▶ [Goal]:
Change "Screen dimensions" to "Display size" everywhere it occurs in the items below, and reproduce all the lines with nothing else altered. Omit the pictures from your output.

Entries on where items appear:
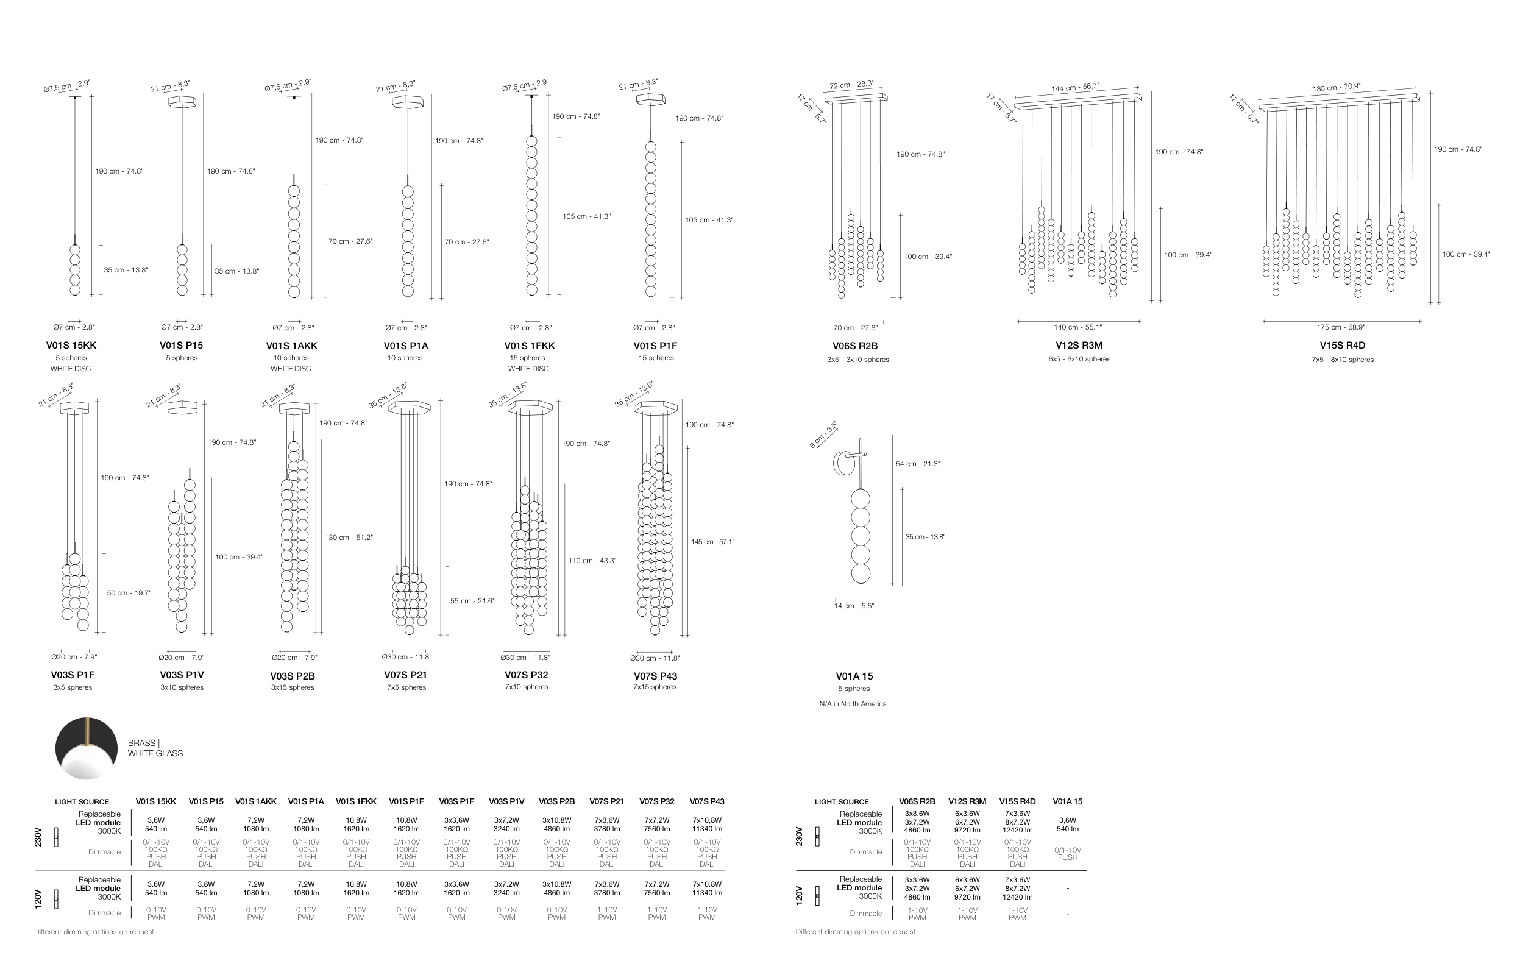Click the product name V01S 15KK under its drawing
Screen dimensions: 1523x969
pos(71,346)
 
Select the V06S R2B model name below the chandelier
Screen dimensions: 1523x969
pos(855,346)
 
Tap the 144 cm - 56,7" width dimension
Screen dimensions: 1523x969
pos(1075,87)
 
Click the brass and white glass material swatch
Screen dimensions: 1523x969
pos(87,748)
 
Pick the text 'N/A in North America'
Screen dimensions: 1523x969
pos(853,704)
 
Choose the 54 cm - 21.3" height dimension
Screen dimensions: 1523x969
pos(918,464)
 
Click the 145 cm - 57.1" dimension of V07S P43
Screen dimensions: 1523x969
pos(713,542)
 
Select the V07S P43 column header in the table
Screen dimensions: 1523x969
pos(707,801)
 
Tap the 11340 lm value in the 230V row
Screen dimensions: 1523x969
pos(707,829)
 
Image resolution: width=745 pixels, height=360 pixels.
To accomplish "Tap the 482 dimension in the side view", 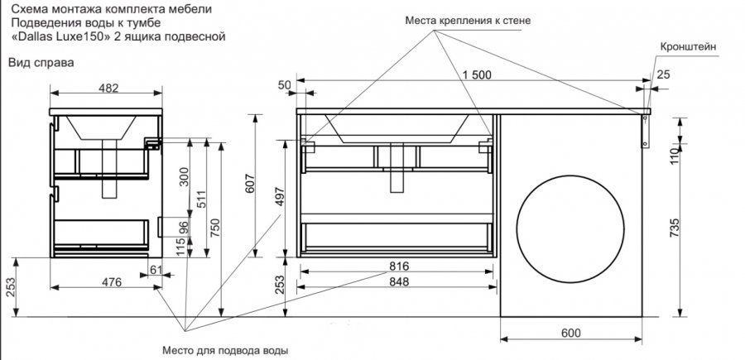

▶ [Response to this task]:
Click the product name V01S 15KK under its drawing
Display size: 1523x969
pos(71,346)
 
Select the V06S R2B model name below the chandelier
Display size: 1523x969
pos(855,346)
 
Tap the 144 cm - 56,7" width dimension
Display size: 1523x969
pos(1075,87)
 
Click the brass and white glass material swatch
Display size: 1523x969
pos(87,748)
 
Pick the text 'N/A in North America'
Display size: 1523x969
pos(853,704)
 
Choose the 54 cm - 21.3" height dimension
Display size: 1523x969
pos(918,464)
 
Click the 145 cm - 57.1" dimension of V07S P43
Display size: 1523x969
pos(713,542)
 
Select the V07S P43 column header in the table
Display size: 1523x969
pos(707,801)
 
Tap the 11340 lm value in the 230V row
Display size: 1523x969
pos(707,829)
 
Image resolution: width=745 pixels, height=360 pixels.
To accomplish "Tap the 482 dimension in the side view", 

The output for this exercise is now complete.